(Dataset entries)
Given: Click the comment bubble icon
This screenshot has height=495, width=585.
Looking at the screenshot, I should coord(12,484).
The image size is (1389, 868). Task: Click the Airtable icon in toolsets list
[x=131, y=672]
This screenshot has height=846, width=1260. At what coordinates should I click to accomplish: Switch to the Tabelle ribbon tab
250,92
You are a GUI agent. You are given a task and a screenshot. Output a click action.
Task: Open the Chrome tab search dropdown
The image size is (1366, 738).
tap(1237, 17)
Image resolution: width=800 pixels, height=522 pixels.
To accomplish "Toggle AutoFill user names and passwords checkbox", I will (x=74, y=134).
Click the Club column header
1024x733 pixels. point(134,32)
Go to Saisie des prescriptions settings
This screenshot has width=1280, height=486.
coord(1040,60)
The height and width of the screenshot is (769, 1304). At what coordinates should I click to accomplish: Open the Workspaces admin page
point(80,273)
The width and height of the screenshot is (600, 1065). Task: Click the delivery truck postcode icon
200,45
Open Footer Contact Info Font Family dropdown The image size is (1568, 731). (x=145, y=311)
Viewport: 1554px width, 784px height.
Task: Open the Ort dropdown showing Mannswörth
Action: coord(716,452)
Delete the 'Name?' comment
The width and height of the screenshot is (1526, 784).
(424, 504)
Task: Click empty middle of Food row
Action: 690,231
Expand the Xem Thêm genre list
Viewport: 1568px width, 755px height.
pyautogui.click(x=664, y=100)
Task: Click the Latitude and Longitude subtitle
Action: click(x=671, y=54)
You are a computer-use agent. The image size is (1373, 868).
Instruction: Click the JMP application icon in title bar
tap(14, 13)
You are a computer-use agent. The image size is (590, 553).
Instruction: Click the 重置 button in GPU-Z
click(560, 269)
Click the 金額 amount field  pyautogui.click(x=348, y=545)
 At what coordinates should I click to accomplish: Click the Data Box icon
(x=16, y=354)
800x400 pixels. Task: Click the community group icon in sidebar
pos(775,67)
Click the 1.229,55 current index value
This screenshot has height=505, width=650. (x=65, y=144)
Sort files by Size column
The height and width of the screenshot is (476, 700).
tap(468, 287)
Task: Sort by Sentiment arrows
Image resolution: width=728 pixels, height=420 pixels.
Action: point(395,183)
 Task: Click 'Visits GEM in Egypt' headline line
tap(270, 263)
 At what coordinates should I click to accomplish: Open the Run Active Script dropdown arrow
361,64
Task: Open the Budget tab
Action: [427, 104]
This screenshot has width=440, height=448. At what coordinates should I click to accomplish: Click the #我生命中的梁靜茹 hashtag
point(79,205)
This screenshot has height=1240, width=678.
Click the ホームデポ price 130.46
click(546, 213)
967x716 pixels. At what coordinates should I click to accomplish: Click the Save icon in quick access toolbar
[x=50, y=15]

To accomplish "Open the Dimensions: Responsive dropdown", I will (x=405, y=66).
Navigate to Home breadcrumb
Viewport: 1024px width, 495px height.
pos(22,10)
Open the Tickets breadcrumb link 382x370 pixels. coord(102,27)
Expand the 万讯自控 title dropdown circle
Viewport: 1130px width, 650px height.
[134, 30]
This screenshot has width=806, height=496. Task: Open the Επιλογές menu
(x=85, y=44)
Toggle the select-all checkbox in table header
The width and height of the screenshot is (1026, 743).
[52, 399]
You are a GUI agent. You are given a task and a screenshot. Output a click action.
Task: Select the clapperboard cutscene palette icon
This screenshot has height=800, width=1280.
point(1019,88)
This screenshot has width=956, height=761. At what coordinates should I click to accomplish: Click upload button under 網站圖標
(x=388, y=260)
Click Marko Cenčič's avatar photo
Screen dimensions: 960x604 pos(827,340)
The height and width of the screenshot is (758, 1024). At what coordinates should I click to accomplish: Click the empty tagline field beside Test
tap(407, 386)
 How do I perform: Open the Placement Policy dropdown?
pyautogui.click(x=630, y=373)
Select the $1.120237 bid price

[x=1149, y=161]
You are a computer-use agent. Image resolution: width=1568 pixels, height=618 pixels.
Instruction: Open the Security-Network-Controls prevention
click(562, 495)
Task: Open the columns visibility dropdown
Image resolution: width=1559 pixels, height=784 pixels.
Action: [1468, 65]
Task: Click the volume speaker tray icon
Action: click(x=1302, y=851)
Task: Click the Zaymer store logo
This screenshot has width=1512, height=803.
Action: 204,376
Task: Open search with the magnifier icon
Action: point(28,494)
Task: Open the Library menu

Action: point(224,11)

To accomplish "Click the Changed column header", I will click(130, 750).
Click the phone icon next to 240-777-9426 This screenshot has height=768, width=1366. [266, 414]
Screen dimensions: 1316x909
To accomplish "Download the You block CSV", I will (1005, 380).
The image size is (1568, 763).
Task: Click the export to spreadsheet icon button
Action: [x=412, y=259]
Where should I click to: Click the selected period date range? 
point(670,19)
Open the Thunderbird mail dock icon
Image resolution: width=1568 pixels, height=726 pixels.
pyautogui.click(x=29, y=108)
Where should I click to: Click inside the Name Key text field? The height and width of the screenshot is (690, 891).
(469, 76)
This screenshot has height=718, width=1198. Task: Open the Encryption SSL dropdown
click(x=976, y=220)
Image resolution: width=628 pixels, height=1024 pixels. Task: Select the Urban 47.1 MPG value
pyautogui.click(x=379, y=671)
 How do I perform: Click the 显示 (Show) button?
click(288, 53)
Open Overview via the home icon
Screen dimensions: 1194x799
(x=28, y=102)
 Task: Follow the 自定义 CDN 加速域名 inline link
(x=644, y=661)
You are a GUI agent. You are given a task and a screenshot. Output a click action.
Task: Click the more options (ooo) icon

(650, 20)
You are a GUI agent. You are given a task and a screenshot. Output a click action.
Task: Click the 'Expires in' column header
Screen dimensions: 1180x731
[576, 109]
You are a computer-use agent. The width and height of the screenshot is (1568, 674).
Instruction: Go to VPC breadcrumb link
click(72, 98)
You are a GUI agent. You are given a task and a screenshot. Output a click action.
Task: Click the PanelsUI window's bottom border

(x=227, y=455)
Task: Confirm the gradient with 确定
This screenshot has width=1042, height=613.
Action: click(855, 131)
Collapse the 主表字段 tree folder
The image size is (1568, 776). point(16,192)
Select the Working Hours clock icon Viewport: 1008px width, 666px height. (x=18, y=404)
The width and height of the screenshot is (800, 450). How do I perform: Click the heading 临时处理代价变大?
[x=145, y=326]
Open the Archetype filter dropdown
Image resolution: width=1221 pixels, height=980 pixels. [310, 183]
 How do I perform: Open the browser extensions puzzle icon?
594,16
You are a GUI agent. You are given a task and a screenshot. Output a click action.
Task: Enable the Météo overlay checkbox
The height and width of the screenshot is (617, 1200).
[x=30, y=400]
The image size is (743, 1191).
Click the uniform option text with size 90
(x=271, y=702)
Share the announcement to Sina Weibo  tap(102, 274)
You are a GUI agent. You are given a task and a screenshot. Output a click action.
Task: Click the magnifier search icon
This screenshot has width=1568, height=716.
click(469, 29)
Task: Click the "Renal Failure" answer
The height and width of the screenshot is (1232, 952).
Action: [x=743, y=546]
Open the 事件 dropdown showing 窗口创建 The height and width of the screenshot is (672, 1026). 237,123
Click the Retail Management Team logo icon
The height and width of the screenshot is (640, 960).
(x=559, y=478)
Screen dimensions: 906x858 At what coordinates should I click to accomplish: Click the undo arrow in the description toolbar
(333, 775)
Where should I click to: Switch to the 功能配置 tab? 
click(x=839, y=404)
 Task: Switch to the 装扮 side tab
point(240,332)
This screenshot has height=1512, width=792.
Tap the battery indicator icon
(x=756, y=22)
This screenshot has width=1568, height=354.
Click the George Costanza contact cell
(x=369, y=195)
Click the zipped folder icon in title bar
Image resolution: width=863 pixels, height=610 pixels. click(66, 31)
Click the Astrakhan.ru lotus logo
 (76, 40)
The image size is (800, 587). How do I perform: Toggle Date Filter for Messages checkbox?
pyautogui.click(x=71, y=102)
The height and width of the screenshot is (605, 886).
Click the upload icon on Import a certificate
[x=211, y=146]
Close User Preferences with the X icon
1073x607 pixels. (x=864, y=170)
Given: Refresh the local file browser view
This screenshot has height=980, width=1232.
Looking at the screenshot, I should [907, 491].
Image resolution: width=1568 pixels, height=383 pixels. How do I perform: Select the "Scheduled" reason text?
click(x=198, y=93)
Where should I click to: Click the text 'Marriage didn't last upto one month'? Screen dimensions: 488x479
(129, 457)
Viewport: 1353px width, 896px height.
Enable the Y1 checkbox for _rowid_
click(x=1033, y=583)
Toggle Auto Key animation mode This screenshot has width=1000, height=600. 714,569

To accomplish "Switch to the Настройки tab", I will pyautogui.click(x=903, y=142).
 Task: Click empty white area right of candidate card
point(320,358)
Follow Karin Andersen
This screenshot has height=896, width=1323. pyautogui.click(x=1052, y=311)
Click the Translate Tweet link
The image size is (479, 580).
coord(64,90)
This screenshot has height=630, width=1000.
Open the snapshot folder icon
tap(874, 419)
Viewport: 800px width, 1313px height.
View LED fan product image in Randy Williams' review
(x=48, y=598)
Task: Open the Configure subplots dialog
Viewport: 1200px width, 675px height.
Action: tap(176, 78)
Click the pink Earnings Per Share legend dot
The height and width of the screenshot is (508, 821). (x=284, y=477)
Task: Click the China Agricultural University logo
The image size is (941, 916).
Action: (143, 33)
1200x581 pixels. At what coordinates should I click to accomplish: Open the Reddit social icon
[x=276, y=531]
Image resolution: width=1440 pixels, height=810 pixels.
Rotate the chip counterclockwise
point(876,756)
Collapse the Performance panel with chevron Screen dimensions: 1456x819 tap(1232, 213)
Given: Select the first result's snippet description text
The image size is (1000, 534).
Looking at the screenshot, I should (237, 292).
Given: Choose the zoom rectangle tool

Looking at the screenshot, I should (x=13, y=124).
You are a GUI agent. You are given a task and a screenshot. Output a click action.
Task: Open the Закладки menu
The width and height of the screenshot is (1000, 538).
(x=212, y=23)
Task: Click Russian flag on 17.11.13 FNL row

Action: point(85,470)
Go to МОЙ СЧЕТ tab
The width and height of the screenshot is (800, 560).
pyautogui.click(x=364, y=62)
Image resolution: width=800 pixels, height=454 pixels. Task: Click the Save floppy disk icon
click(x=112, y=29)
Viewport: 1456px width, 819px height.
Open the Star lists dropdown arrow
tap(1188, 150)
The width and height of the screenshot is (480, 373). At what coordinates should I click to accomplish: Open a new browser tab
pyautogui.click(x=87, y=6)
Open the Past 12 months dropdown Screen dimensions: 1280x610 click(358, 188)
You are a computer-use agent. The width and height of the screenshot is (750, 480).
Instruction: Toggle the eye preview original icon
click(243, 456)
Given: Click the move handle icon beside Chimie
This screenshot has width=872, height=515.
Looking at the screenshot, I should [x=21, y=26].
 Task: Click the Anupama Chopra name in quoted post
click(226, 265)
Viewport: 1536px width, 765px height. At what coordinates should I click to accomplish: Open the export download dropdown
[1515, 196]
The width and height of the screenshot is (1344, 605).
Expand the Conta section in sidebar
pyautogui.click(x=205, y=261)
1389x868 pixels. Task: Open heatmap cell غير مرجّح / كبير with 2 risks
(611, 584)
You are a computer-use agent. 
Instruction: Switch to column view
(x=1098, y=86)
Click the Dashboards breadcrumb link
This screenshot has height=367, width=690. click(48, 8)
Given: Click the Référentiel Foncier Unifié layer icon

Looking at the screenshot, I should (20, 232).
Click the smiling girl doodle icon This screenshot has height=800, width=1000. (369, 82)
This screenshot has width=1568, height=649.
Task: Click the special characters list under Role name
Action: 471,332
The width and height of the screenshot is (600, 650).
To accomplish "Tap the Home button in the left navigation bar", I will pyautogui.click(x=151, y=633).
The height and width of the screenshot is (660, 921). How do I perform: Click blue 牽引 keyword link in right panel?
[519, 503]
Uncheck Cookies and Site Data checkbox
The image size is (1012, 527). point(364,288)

* [Your assignment] In the data above, find the line that contains "Image resolution: width=1568 pixels, height=383" and the line that contains "Viewport: 800px width, 1313px height.". Repeat exactly those lines and every line between them, and only those.

* [Result]
Image resolution: width=1568 pixels, height=383 pixels. How do I perform: Select the "Scheduled" reason text?
click(x=198, y=93)
Where should I click to: Click the text 'Marriage didn't last upto one month'? Screen dimensions: 488x479
(129, 457)
Viewport: 1353px width, 896px height.
Enable the Y1 checkbox for _rowid_
click(x=1033, y=583)
Toggle Auto Key animation mode This screenshot has width=1000, height=600. 714,569

To accomplish "Switch to the Настройки tab", I will pyautogui.click(x=903, y=142).
 Task: Click empty white area right of candidate card
point(320,358)
Follow Karin Andersen
This screenshot has height=896, width=1323. pyautogui.click(x=1052, y=311)
Click the Translate Tweet link
The image size is (479, 580).
coord(64,90)
This screenshot has height=630, width=1000.
Open the snapshot folder icon
tap(874, 419)
Viewport: 800px width, 1313px height.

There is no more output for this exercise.